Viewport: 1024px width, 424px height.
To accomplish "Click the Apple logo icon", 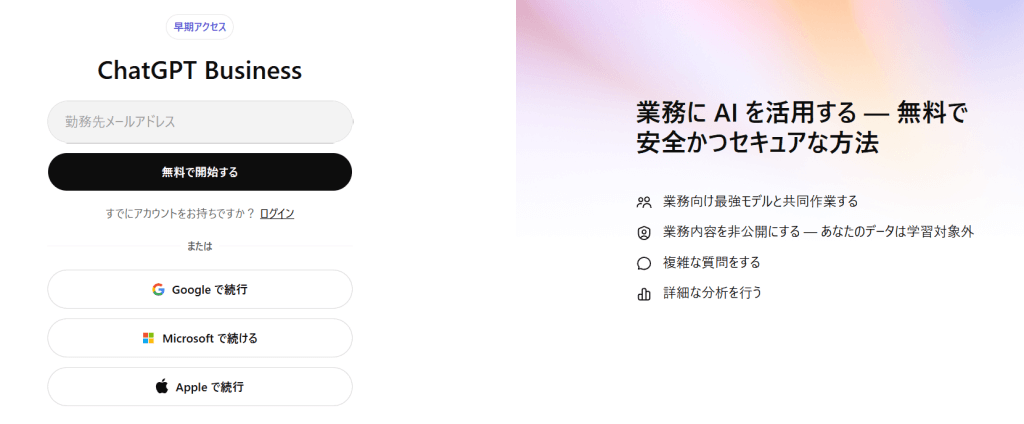I will tap(162, 386).
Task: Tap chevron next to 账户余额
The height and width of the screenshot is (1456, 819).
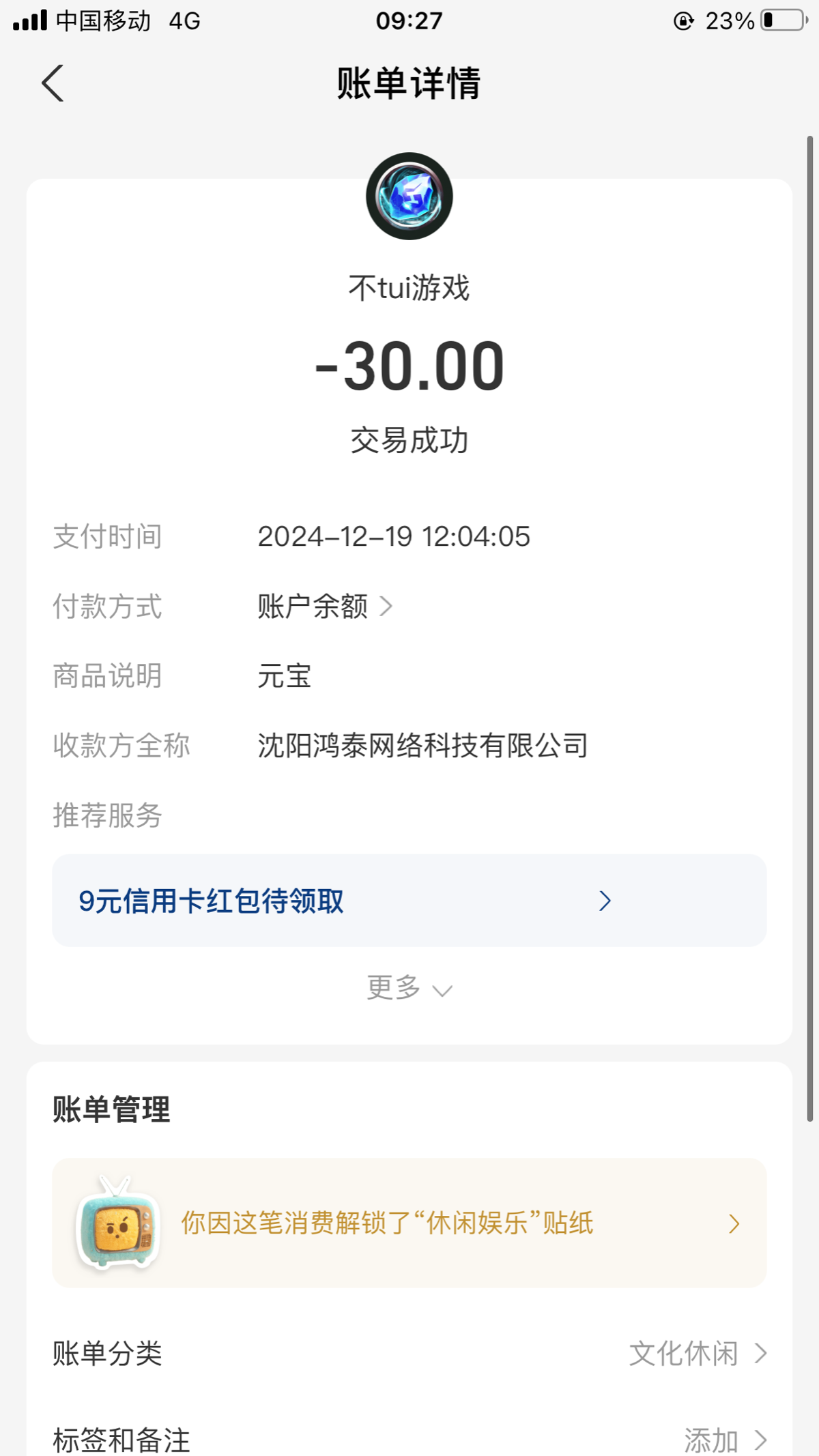Action: tap(386, 606)
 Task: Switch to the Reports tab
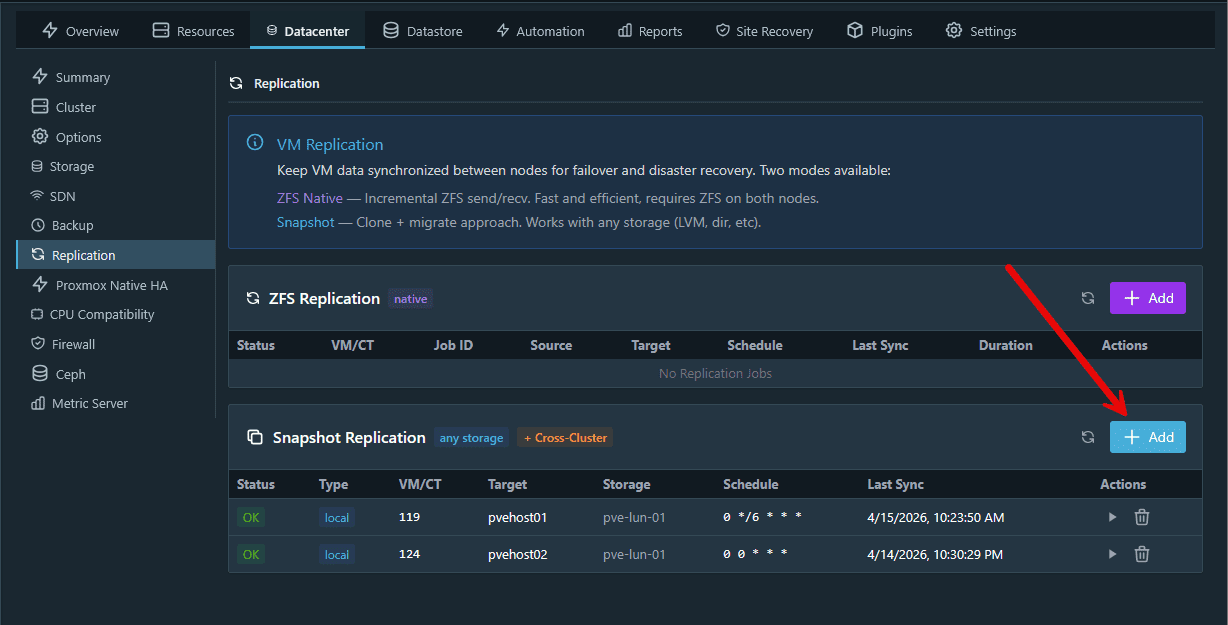[x=649, y=31]
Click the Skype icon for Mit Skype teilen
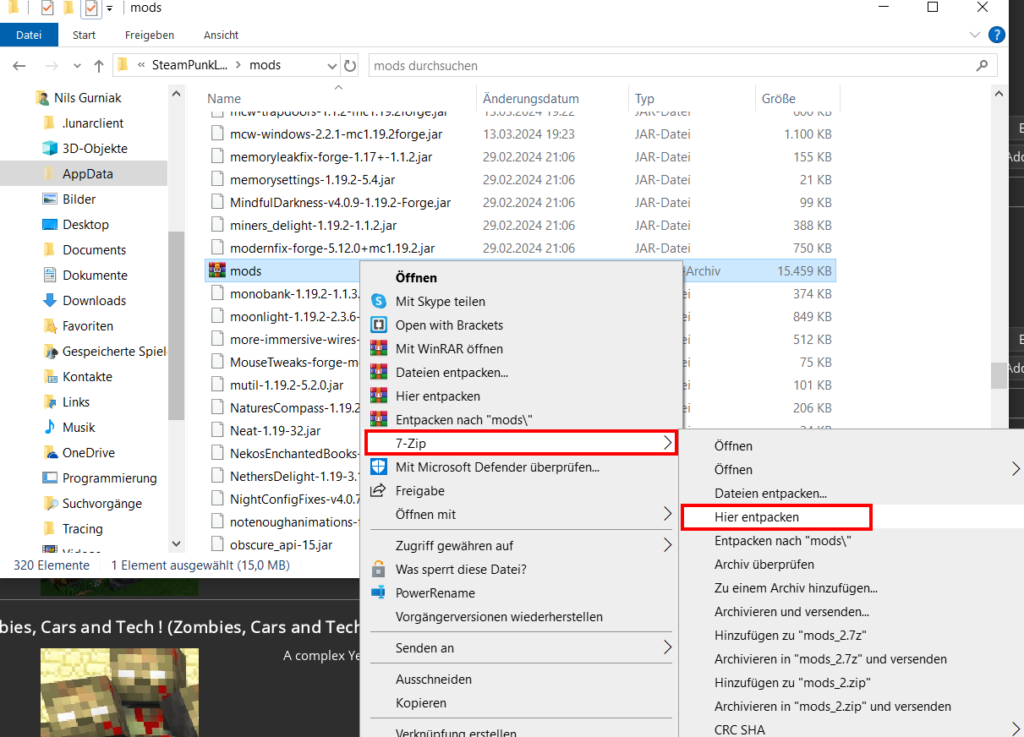The width and height of the screenshot is (1024, 737). 379,301
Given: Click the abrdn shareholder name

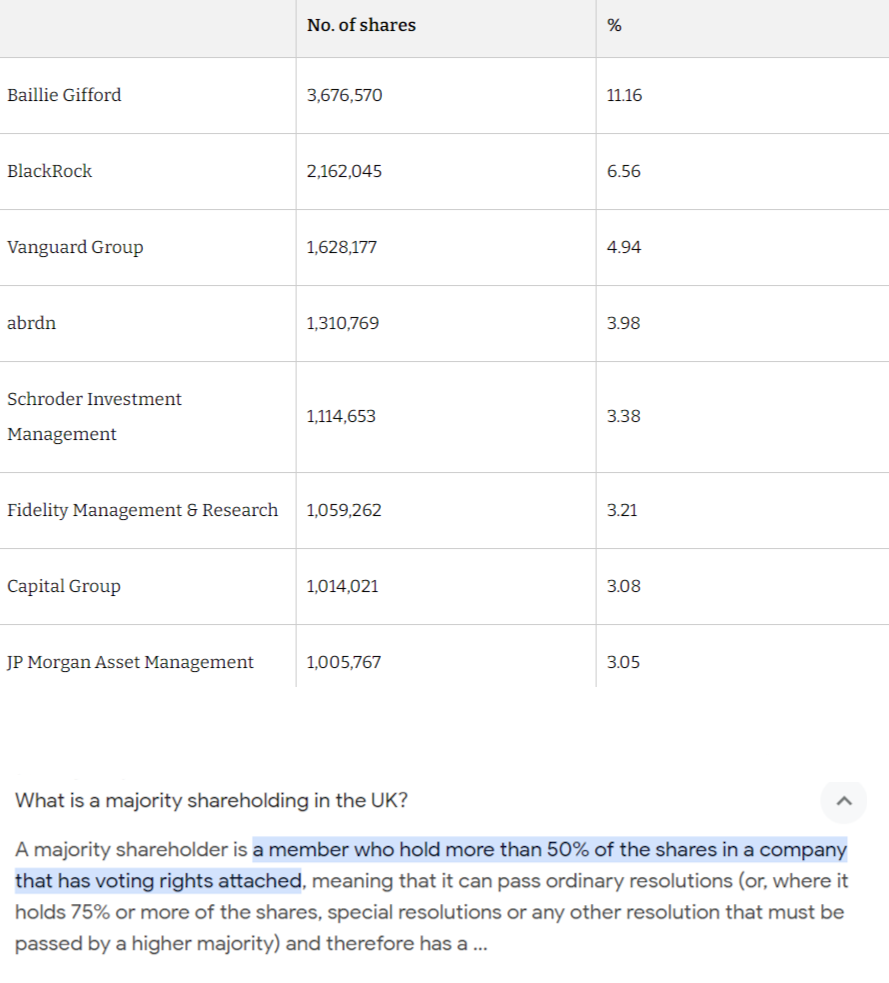Looking at the screenshot, I should point(31,323).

Exercise directions:
Repeat exactly the line containing "Task: Switch to the Reports tab" and every line after it through the end of the records, and nothing else. Leave the pictures out.

The completed task:
 Task: Switch to the Reports tab
[x=649, y=31]
Click the Skype icon for Mit Skype teilen
The width and height of the screenshot is (1024, 737). 379,301
Given: Click the abrdn shareholder name

Looking at the screenshot, I should point(31,323).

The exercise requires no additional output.